**Page excerpt:**
====
As already mentioned, Daniel Filan has suggested that comparing the winning tickets generated through iterative magnitude-based pruning and the tickets generated using at-initialization pruning methods might yield insights into the question of whether the lottery ticket conjecture is true.

Vanessa Kosoy proposes a test for Wentworth’s version of the hypothesis: “initialize a random neural network, and then find the minimal loss point

*in the tangent space*. Since the tangent space is linear, this is easy to do (i.e. doesn’t require heuristic gradient descent): for square loss it’s just solving a large linear system once, for many other losses it should amount to*convex*optimization for which we have provable efficient algorithms. And, I guess it’s underdetermined so you add some regularization. Is the result about as good as normal gradient descent in the actual parameter space?”Something that popped up multiple times across the papers was the question of what it exactly is that makes lottery tickets special. As suggested by the original LTH paper and further affirmed by the elastic LTH paper, there’s nothing that special about the structure of the pruned network. However, the weights of the pruned network may also not be that important—as Zhou et al. showed, the signs of the weights matter more than their specific values. The elastic LTH paper suggests that what makes the winning tickets special is something generic rather than something specific to a single architecture, task, and dataset, but the precise property that makes them special is still unknown.

Consider first the more basic question: why is simple SGD on over-parameterized ANNs an effective

global optimizer? This is the first great mystery of ANNs from classical ML theory: they should get stuck in various local minima and or overfit, but generally they don’t (with a few tweaks) and just work better and better with scale. Many other techniques generally don’t have this property.A large oversized ANN can encode not just a single circuit solution, but an entire ensemble of candidates circuits (which dropout makes more explicit), and SGD then explores an entire ensemble of solutions in parallel automatically reusing all shared subcomputations resulting in an exponential speedup vs explicitly evaluating every candidate individually (as in most program search methods).

Pruning and lottery tickets are then obvious—after training the ensemble you can always extract one or more of the sparser best candidate circuits. Its also well known that you can compress and reduce bit precision extensively, so the first bit is by far the most important, and just retaining that bit and retraining the rest (masking) should reduce most of the retraining work.

SGD also has an obvious inductive bias, simply because it updates the weights according to dL/dW, ie the direction that maximizes loss reduction per unit weight change. That’s not the direction that moves directly to the lowest loss region (higher order optimizer find that direction); SGD instead moves in a direction that maximizes loss reduction per bit/unit of weight (and thus complexity) gain.

Note that this has changed over time, as network architectures change; I doubt that it applies to e.g. the latest LLMs. The thing about pruning doing a whole bunch of optimization does still apply independent of whether net training is linear-ish (though I don’t know if anyone’s repro’d the lottery ticket hypothesis-driven pruning experiments on the past couple years’ worth of LLMs).

A bit of a side note, but I don’t even think you need to appeal to new architectures—it looks like the NTK approximation performs substantially worse even with just regular MLPs (see this paper, among others).
====
**Data under study:**
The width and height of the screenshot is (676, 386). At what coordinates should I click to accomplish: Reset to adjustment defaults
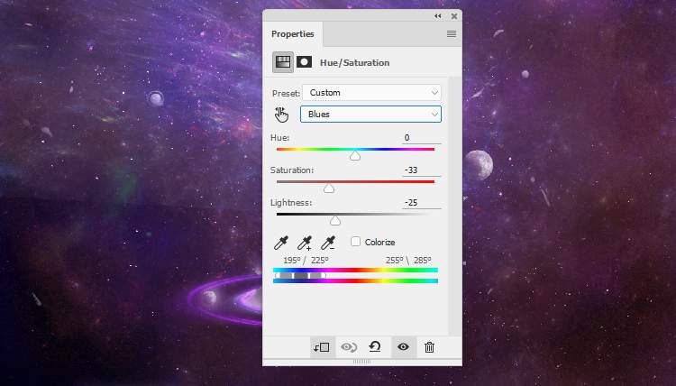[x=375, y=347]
====
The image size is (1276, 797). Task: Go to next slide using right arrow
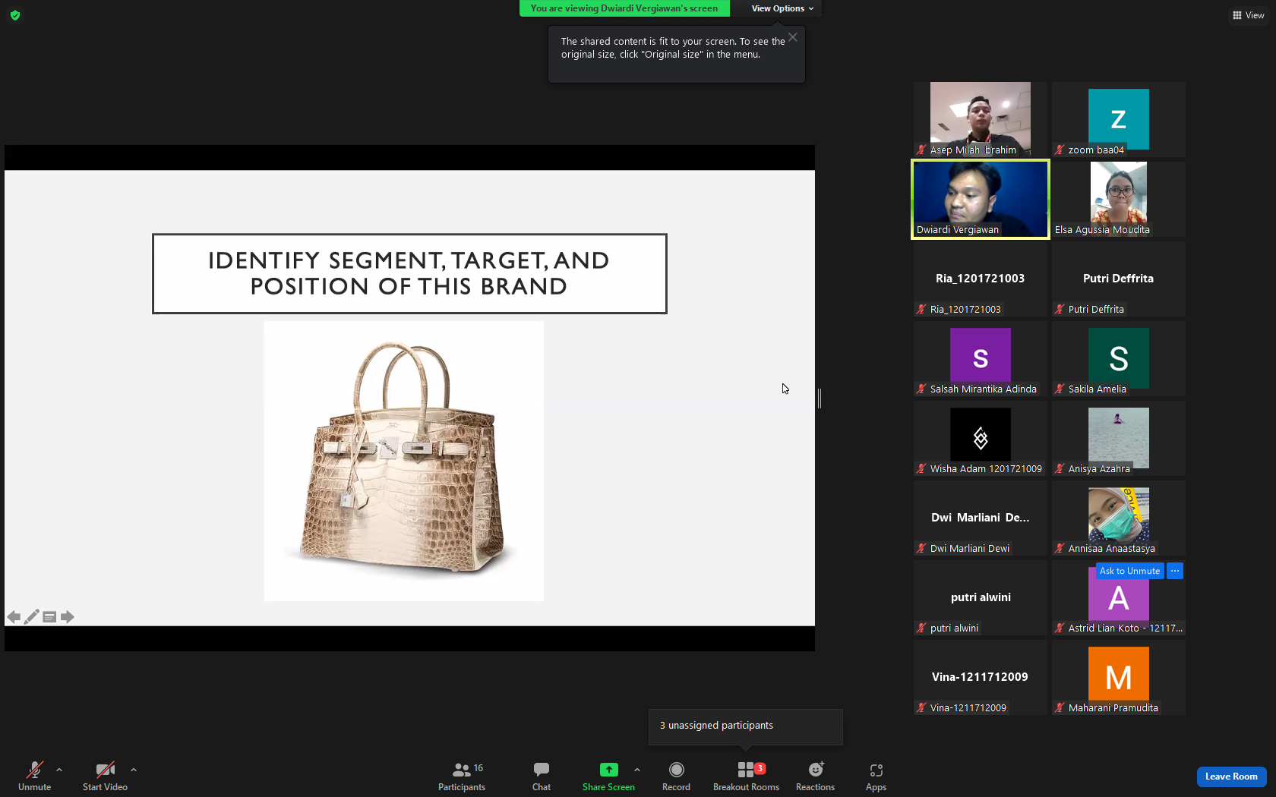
====
**Work task 1:**
Answer these from the lottery ticket excerpt:
(a) According to Zhou et al., what matters more than the specific values of the weights?
(b) What does dropout make more explicit?
(c) Which approximation is said to perform substantially worse even with regular MLPs?
**Work task 2:** Reproduce word for word the part of the lottery ticket excerpt that opens with the words containing "Note that this" and closes with "worth of LLMs).".
Rely on the lottery ticket excerpt alone, not on the records.

**Result 1:**
(a) The signs of the weights.
(b) That a large oversized ANN can encode an entire ensemble of candidate circuits rather than a single circuit solution.
(c) The NTK approximation.

**Result 2:**
Note that this has changed over time, as network architectures change; I doubt that it applies to e.g. the latest LLMs. The thing about pruning doing a whole bunch of optimization does still apply independent of whether net training is linear-ish (though I don’t know if anyone’s repro’d the lottery ticket hypothesis-driven pruning experiments on the past couple years’ worth of LLMs).